Problems to solve:
(1) Answer these questions from the article on the Bukovel ski resort:
(a) How much start-up capital did the resort have?
(b) By what year is a total of $1 billion to be invested?
(c) Which company created Bukovel's master plan?
(2) From the article on the Bukovel ski resort, reproduce word for word the stretch from "That is no great" through "handle international visitors.".

Text provided:
——

VOROKHTA, Ukraine What does a young man fresh out of college in the poverty-stricken Carpathian Mountains of western Ukraine do with his life?
 
Selling mushrooms by the roadside, a common career path here, was not quite what Yuri Dobrovolsky had in mind. It would be better, he thought, to start a ski area.
 
So, too, did a number of well-heeled investors. With master plans from Canada, high-speed lifts from Austria and $125 million in start-up capital, Dobrovolsky's Bukovel resort is the most significant investment in the region.
 
That is no great claim for this distant land of weathered wood houses and horse-drawn carriages in thes Ivano- Frankovsk oblast, or administrative region. But if investment plans for the next few years are met, Bukovel will be one of the largest ski resorts in the world, with more guest accommodations than megaresorts like Whistler, in British Columbia, or Vail,Colorado.
 
Plans call for a total of $1 billion to be invested by 2010, when the resort will have 26 lifts and 120 kilometers, or 75 miles, of trails, said Dobrovolsky, now 31. The airport in nearby Ivano- Frankovsk is slated for expansion to handle international visitors.
 
Bukovel, while hundreds of miles from a major international city, lies at the heart of a vast area of rapidly developing economies and a growing middle class that thirsts for amenities. In fact, skiing is a good indicator of a developing middle class, said Don Murray, vice president of Ecosign, one of the world's largest mountain resort designers and creator of Bukovel's master plan.
 
"Eastern Europe and China is where the growth currently is," he said in an interview in February, adding that Bukovel was probably the largest ski resort in the world under development.
 
"We saw the market opportunity not only for tourism, but for building an entire market," said Bogdan Lesiuk, the regional director of the Ukrainian bank Privatbank, who led his company's negotiations to invest in the resort in 2002. Profit will come not only from the ski resort, he said, but from the other businesses made possible because of the visitor traffic.
 
For now, the enormous base area dwarfs the scattered restaurants, ski rental shops, hotel complex and sleigh horses used to bring visitors from nearby hotels and, sometimes, to pull cars out of snowbanks.

——

Element and text position data:

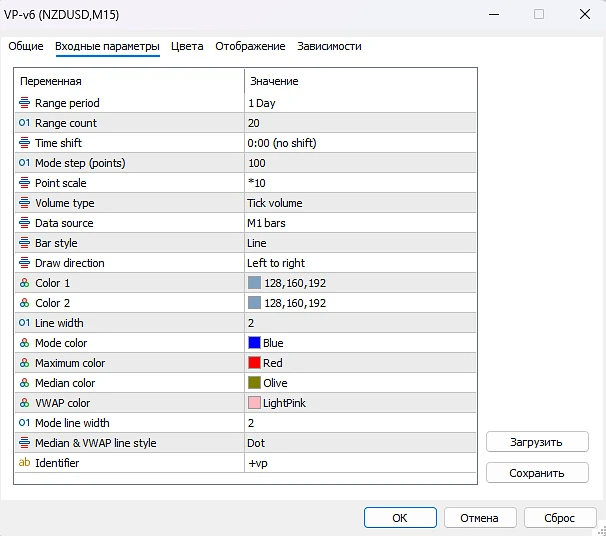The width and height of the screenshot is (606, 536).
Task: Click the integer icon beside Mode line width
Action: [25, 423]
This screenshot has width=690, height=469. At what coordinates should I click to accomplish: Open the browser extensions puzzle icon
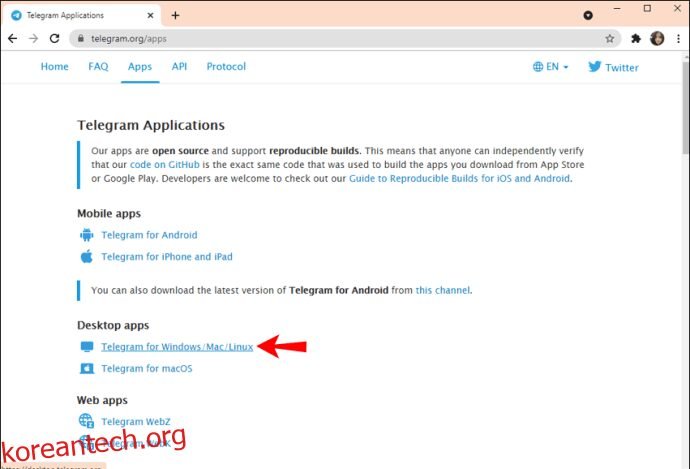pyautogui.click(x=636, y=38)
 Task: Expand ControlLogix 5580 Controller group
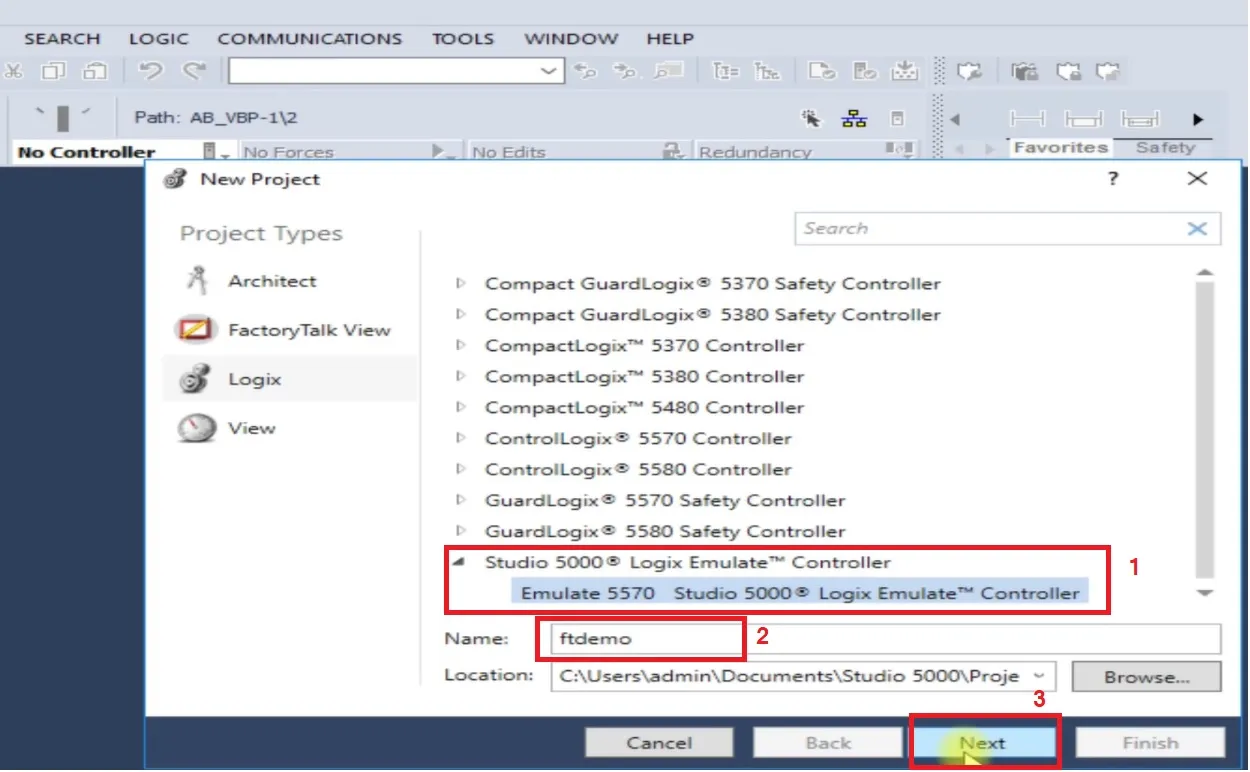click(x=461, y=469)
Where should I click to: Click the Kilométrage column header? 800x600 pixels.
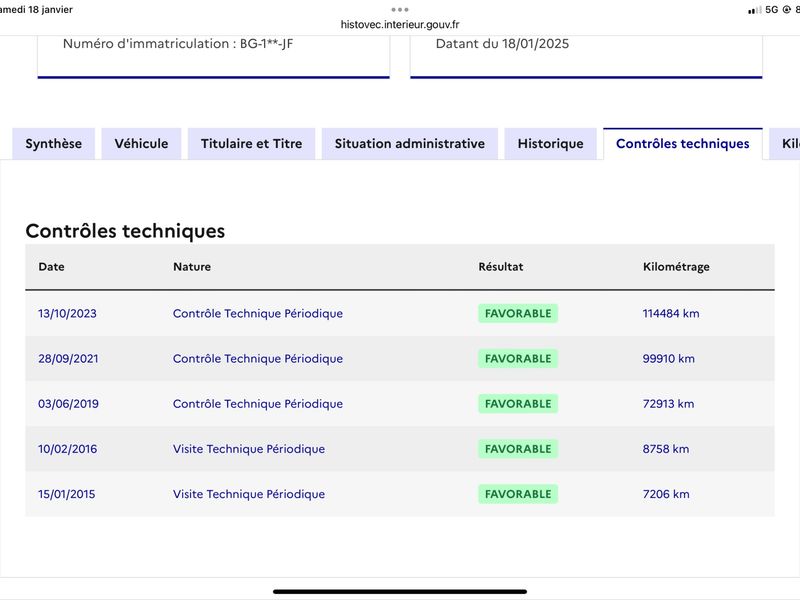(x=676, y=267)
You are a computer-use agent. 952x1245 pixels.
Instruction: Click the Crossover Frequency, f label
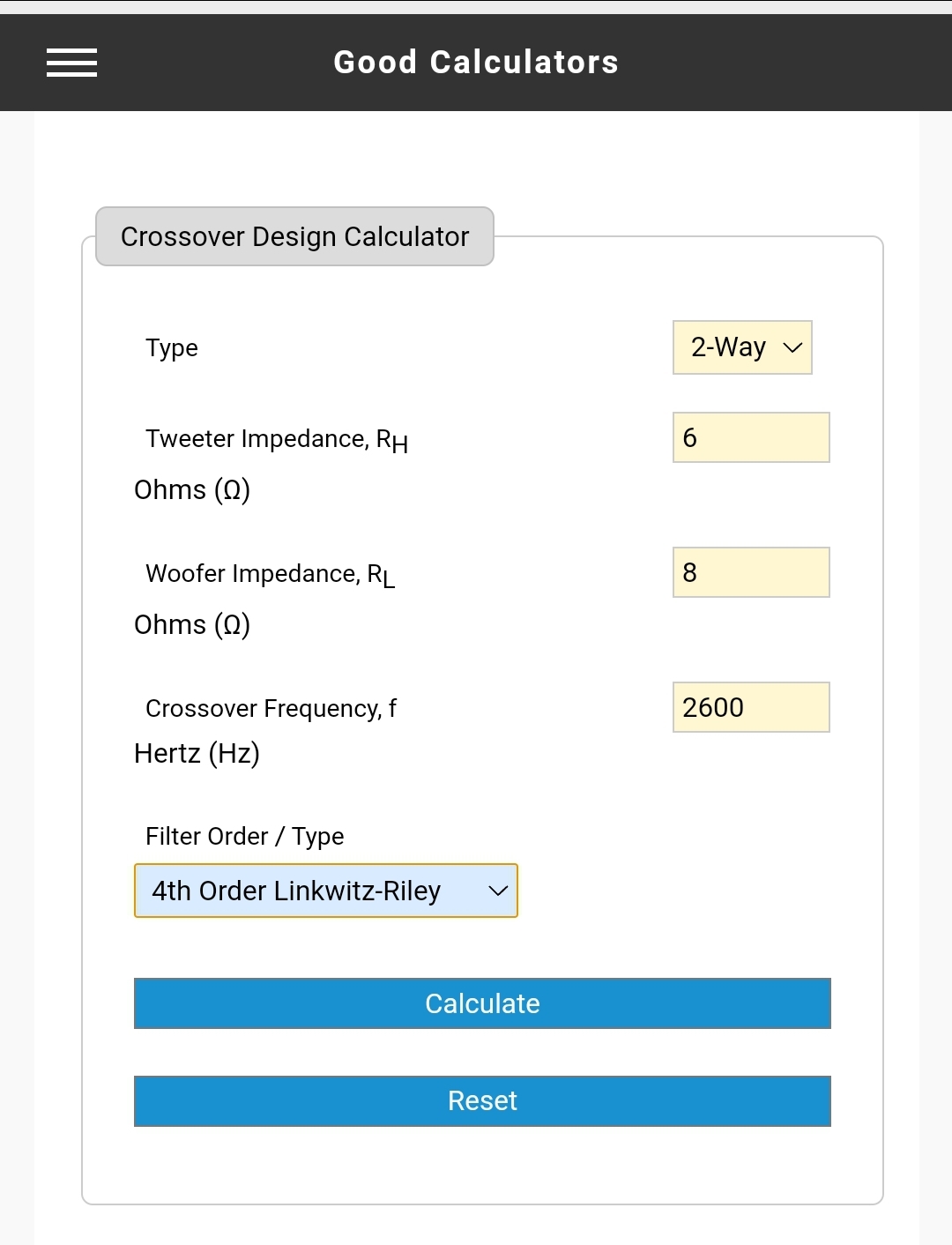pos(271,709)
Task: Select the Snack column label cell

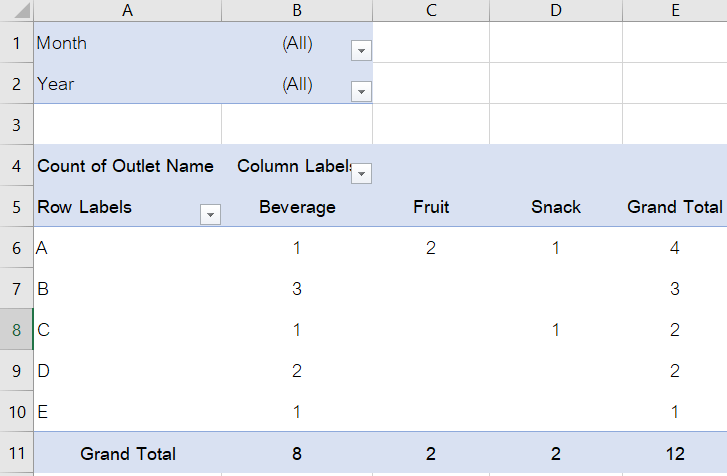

——

Complete answers:
(1)
(a) $125 million
(b) 2010
(c) Ecosign

(2)
That is no great claim for this distant land of weathered wood houses and horse-drawn carriages in thes Ivano- Frankovsk oblast, or administrative region. But if investment plans for the next few years are met, Bukovel will be one of the largest ski resorts in the world, with more guest accommodations than megaresorts like Whistler, in British Columbia, or Vail,Colorado.
 
Plans call for a total of $1 billion to be invested by 2010, when the resort will have 26 lifts and 120 kilometers, or 75 miles, of trails, said Dobrovolsky, now 31. The airport in nearby Ivano- Frankovsk is slated for expansion to handle international visitors.